## 引用文
◆ ◆ ◆
次に「食」であるが、冬は「鍋に限る」と言ったように食べればすぐ温まる食事が好まれる。夏は「冷麦」のように氷を使った喉越しの良いものが好まれる。尤もカレーライスのように四季にかかわらず人気のある食べ物もあるが、あの辛さは冬は温まり、夏は大汗をかかせて体をリフレッシュしてくれるからだ。
このように、環境の変化に対応して衣食を変えるなどの工夫することは、日本では当たり前のことであり、その工夫する心があらゆる分野に及んでいるという、広がりの大きさが、日本人の特性と言えるのではないだろうか。
何に対しても置かれた環境に合わせて工夫を施すことが、習性にすらなっている。工夫しない者は、単なる無精者であるとさえ言ってもいいだろう。
◆ ◆ ◆
## 課題 A
季節と食についての引用文によると、冬に好まれるのはどのような食事ですか。
## 課題 B
季節に合わせた衣食の工夫を論じた引用文を、最後の文のあとから書き継いでください。
このあとの行は、引用文とは別の出典から取ったものです。

## 提供データ
◆ ◆ ◆
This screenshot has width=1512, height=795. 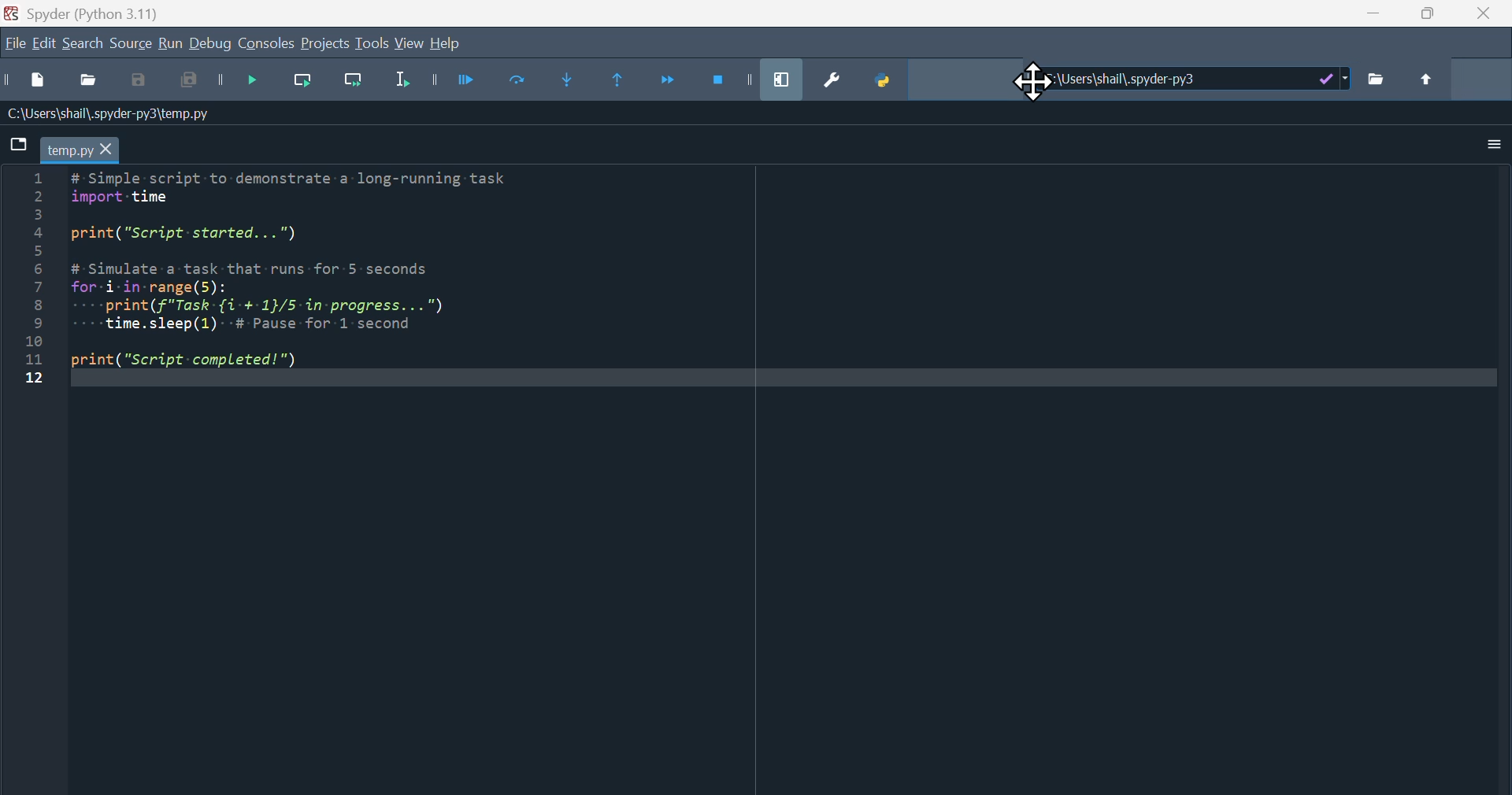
◆ ◆ ◆
## 正解 A
食べればすぐ温まる食事です。

## 正解 B
工夫して新しいモノに生れ変えさせる知恵を出すのが、特に町工場など、中小零細企業である。生き残りを賭けているので、必死に独自性あるモノ造りに挑んでいる。その結果、従来の製品に一工夫加えて、世界市場で認められるようなモノ造りをしている企業が、沢山生まれてきている。これもひとえに、日本人のくじけないで工夫して、何とか他より優れた品物を作り出す苦肉の知恵の発露なのかも知れない。
2014.6.15 ひと工夫
工夫するということ(2.12)の続編である。
そのまま使ったのでは、何となく物足りないモノがあるものだ。
食べ物を作る時に、隠し味を忍ばせるように、ちょっと工夫を加えると、物足りなさを解消できることがある。
ひとつ例を上げてみると、例えば、座椅子で結構ハイバックなモノが、和室に置いてある。これはそのまま直に使うと、固くて背中も尻も痛くなる。折り畳みテーブルを出して、その高さに合わせ、足のある椅子の様に使おうと、これも折り畳み式の踏台(収納する場所に限界があるので、前にも書いたが何でもコンパクトを心掛けている)の上に乗せて座ってみた。どうも不安定で頼りなく、後に反り返りでもしようものなら、いとも簡単にひっくり返ってしまう。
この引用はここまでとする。